We’ve talked a lot about new approaches to funding science (see e.g. TiB 100
, TiB 147
), etc. Michael Nielsen and Kanjun Qiu have a new post on this topic, “The trouble in comparing different approaches to science funding
”. It’s probably the best thing I’ve read on the topic in the three years I’ve been writing about it; if you’re remotely interested in the problem, it’s a must read. The piece focuses on a crucial question that’s often ignored: how much do we care about increasing the probability of generating outlier results
versus improving the average quality of research
? The two are quite different and the answer has big implications for what sort of funding models we try and how to measure their success.
We’ve discussed outliers and the power law a lot before, both in the context of VC (Jerry Neumann’s classic piece
) and of science (see TiB 127
). Michael and Kanjun take this thinking a step further and point out some non-obvious implications of seeking more outlier outcomes in science. First, “today’s outliers may be an extremely misleading guide to tomorrow’s
”, which makes it very challenging to use track record-based criteria to decide who to fund. Second, “the intervention used may shape who applies, and what they apply with, in crucial ways
”, which in turn shapes the distribution of outcomes, but again makes predictions very hard.
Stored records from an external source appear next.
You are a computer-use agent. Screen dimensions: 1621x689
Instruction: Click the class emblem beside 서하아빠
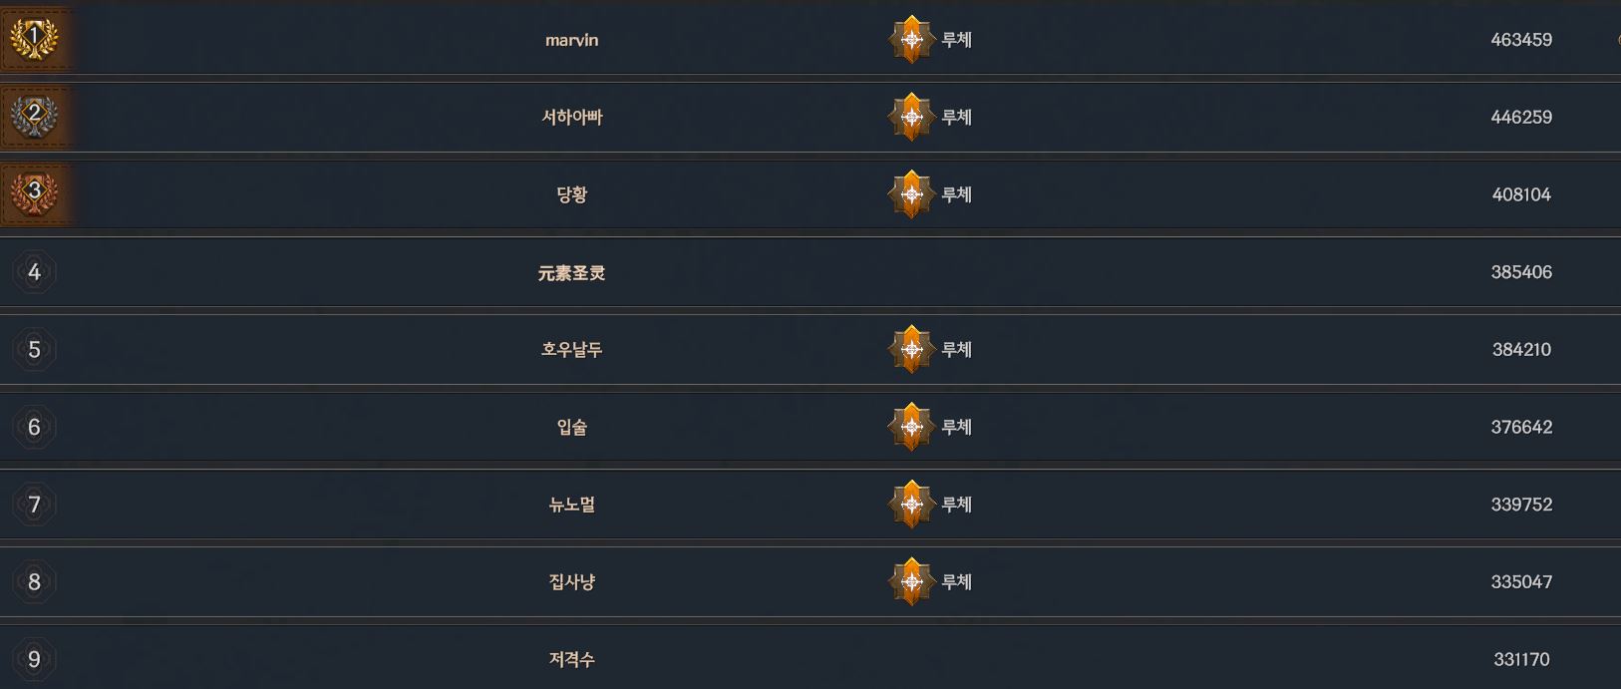(910, 117)
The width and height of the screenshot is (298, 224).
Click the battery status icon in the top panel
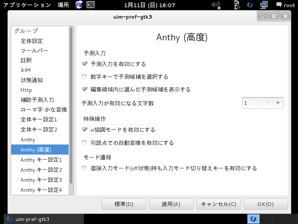click(237, 5)
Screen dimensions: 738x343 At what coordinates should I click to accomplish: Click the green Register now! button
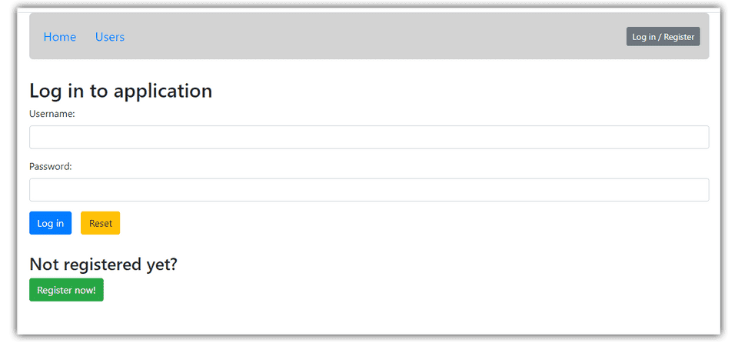pos(66,290)
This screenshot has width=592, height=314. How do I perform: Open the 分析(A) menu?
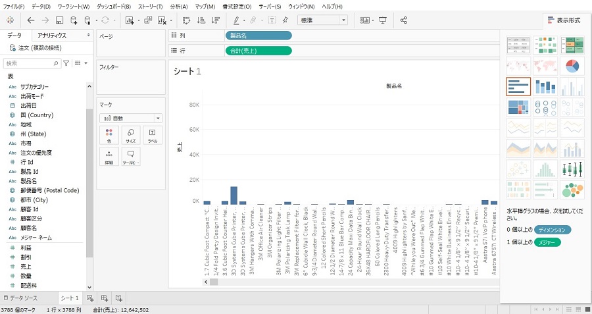coord(179,6)
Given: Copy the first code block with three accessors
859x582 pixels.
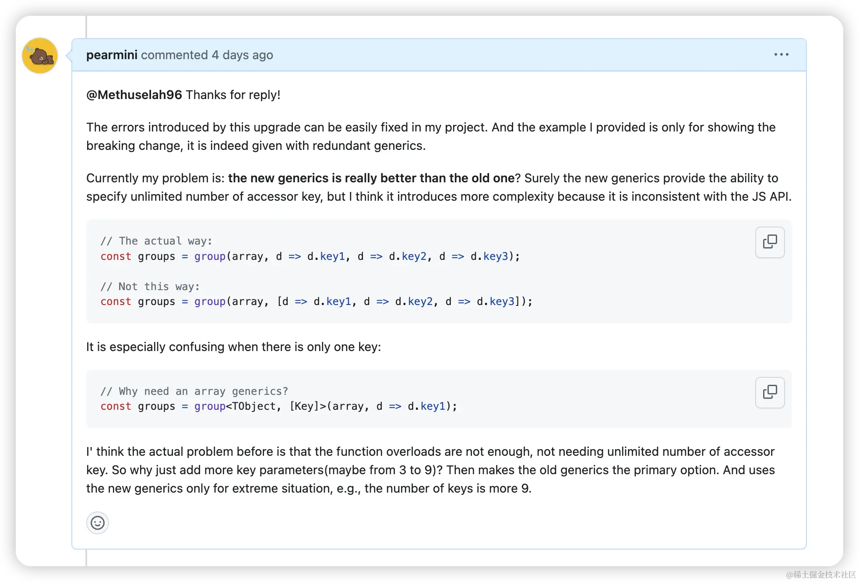Looking at the screenshot, I should click(770, 242).
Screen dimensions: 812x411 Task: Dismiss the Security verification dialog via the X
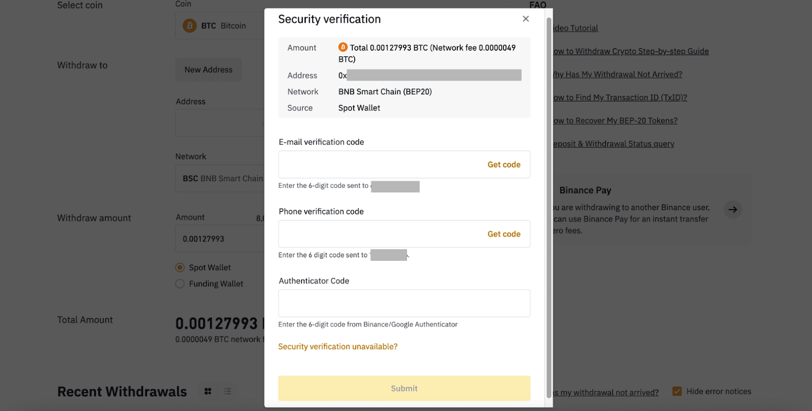(526, 18)
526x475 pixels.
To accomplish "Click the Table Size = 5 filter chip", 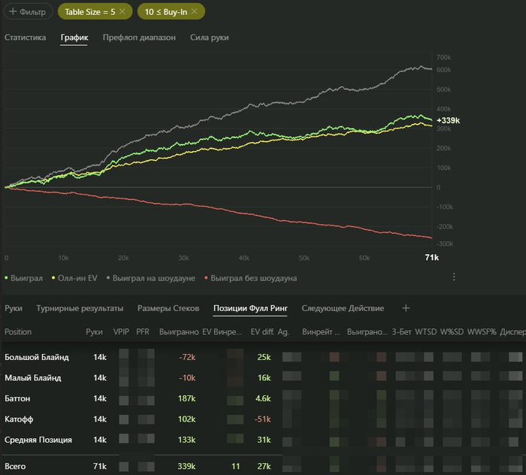I will [x=89, y=12].
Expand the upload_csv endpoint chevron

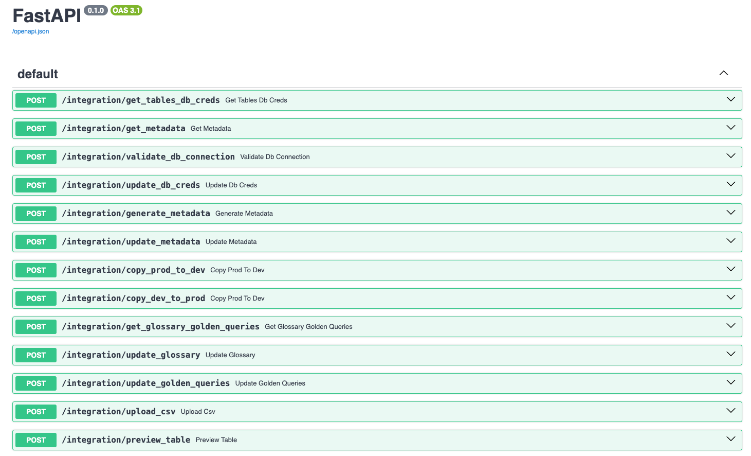(x=730, y=411)
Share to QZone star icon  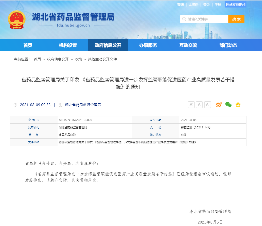[x=238, y=105]
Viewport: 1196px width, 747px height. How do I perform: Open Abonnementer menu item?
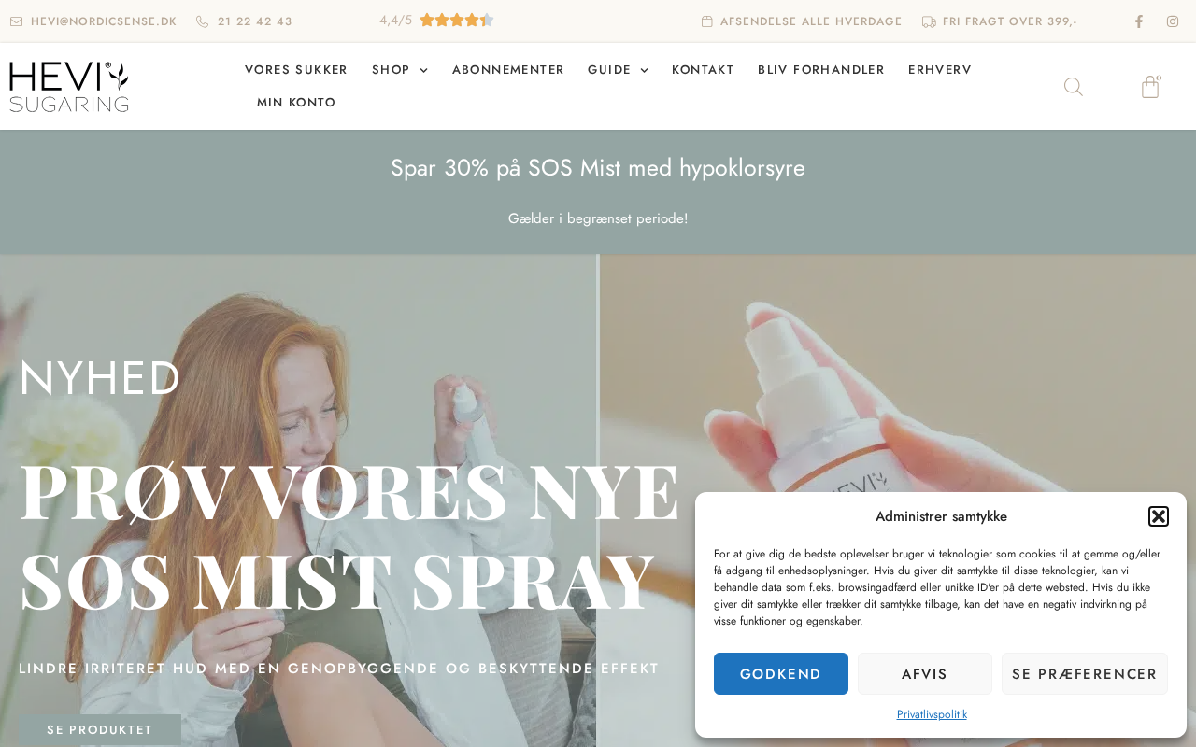[x=508, y=70]
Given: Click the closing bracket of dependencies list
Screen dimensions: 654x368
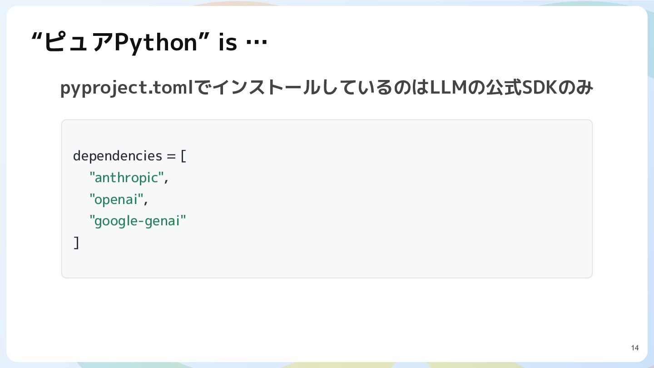Looking at the screenshot, I should 76,243.
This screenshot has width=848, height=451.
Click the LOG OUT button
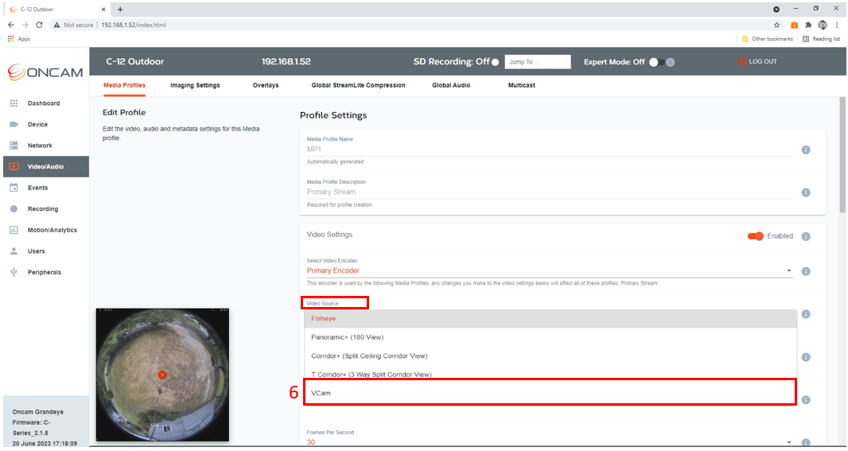coord(757,62)
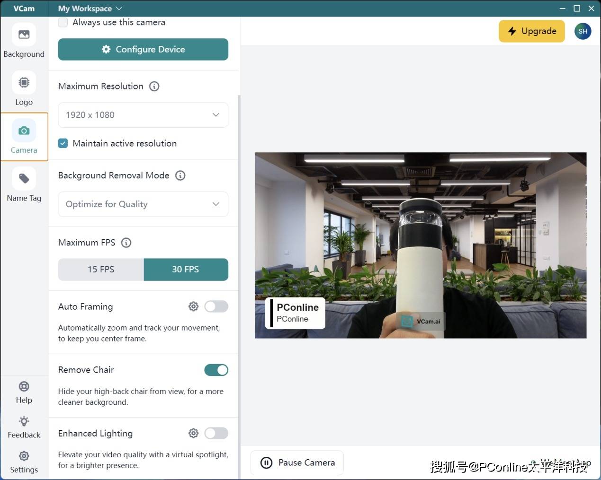Click the Maximum Resolution info icon

154,86
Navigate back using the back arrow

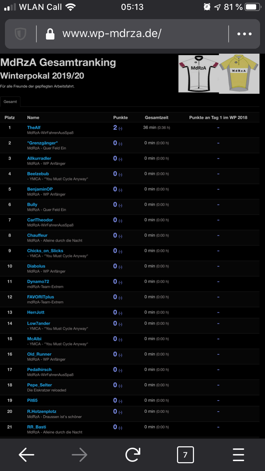coord(27,455)
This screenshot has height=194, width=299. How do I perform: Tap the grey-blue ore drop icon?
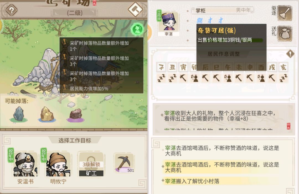click(x=19, y=114)
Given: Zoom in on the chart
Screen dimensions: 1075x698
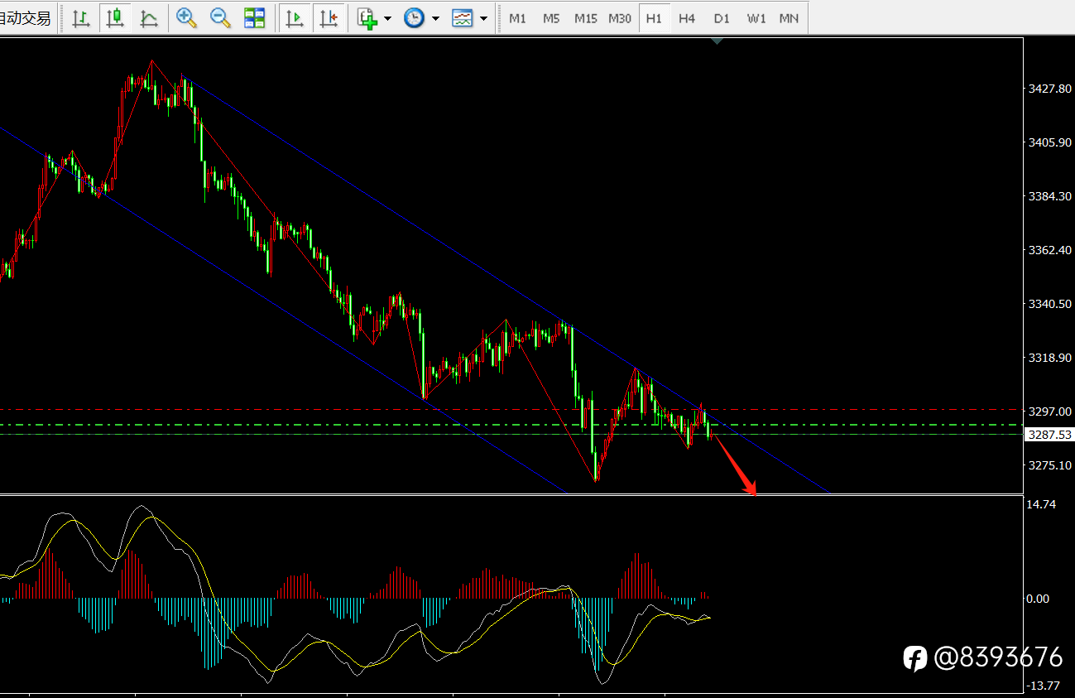Looking at the screenshot, I should pyautogui.click(x=187, y=17).
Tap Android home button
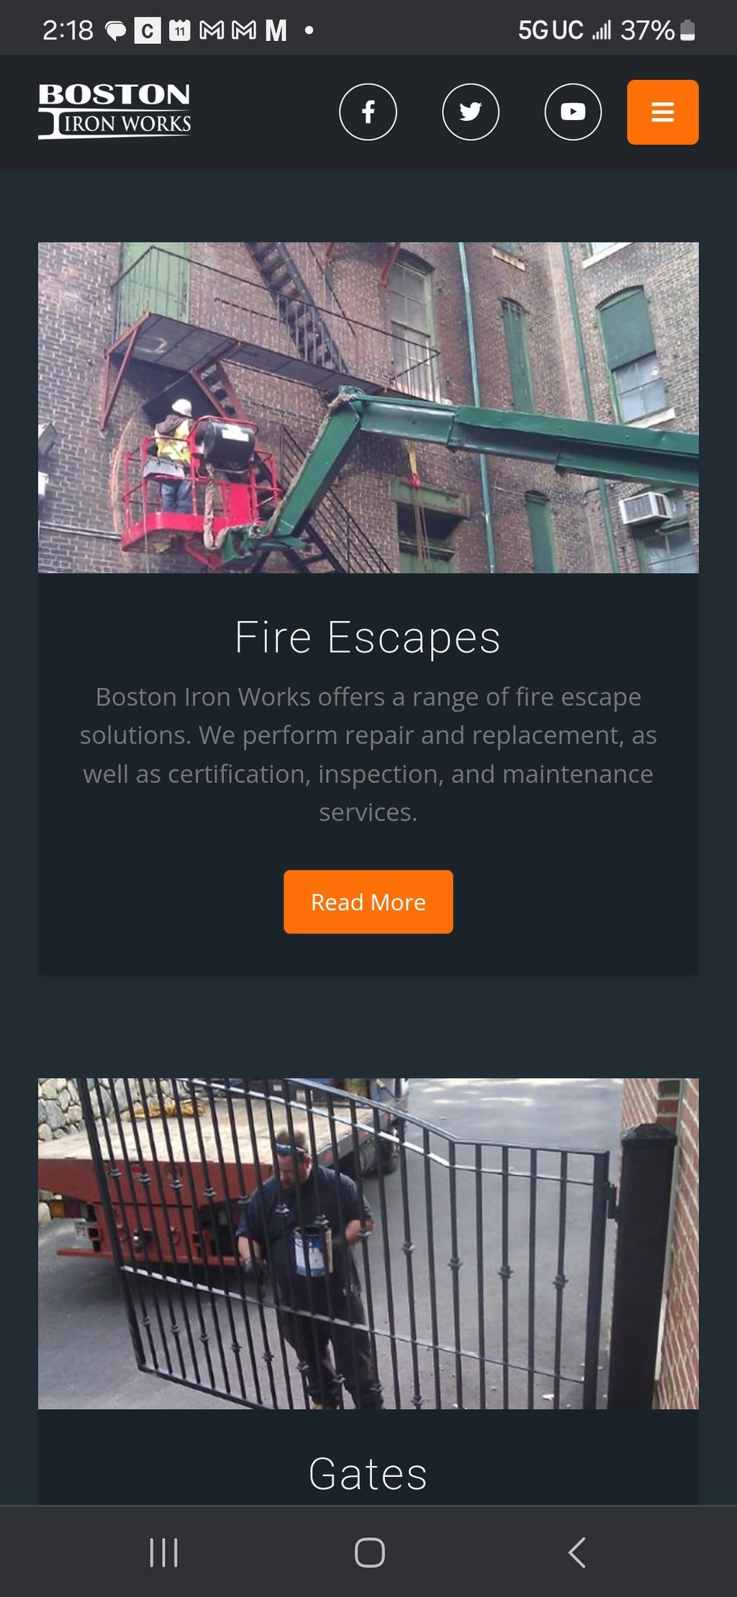Image resolution: width=737 pixels, height=1597 pixels. (x=369, y=1552)
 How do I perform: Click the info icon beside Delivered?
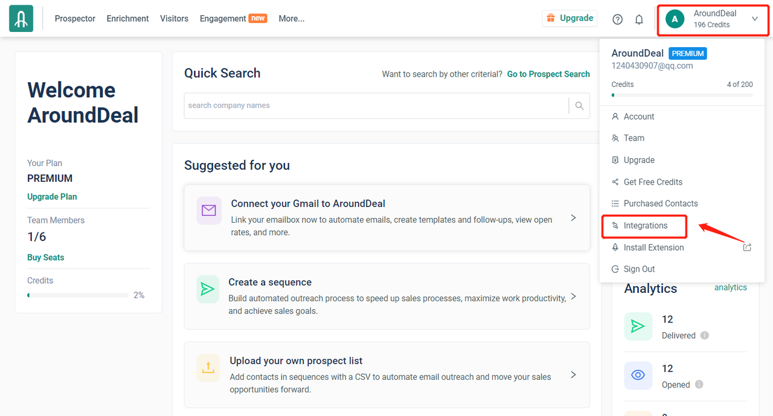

One conclusion from the piece is that we need genuine pluralism in science funders’ objectives and approaches. As the authors argue, “more stringest peer review” or the UK’s REF
may be exactly the right way to improve the median outcome, but it’s almost certainly the wrong approach if your goal is to increase variance or discover more outliers. If these are your goals - as they might be for something like the UK’s ARIA (on which recent good news
) - you might need to try radical mechanisms like “tenure insurance” or “Long-Shot Prizes”. There’s much more in the piece - do read the whole thing.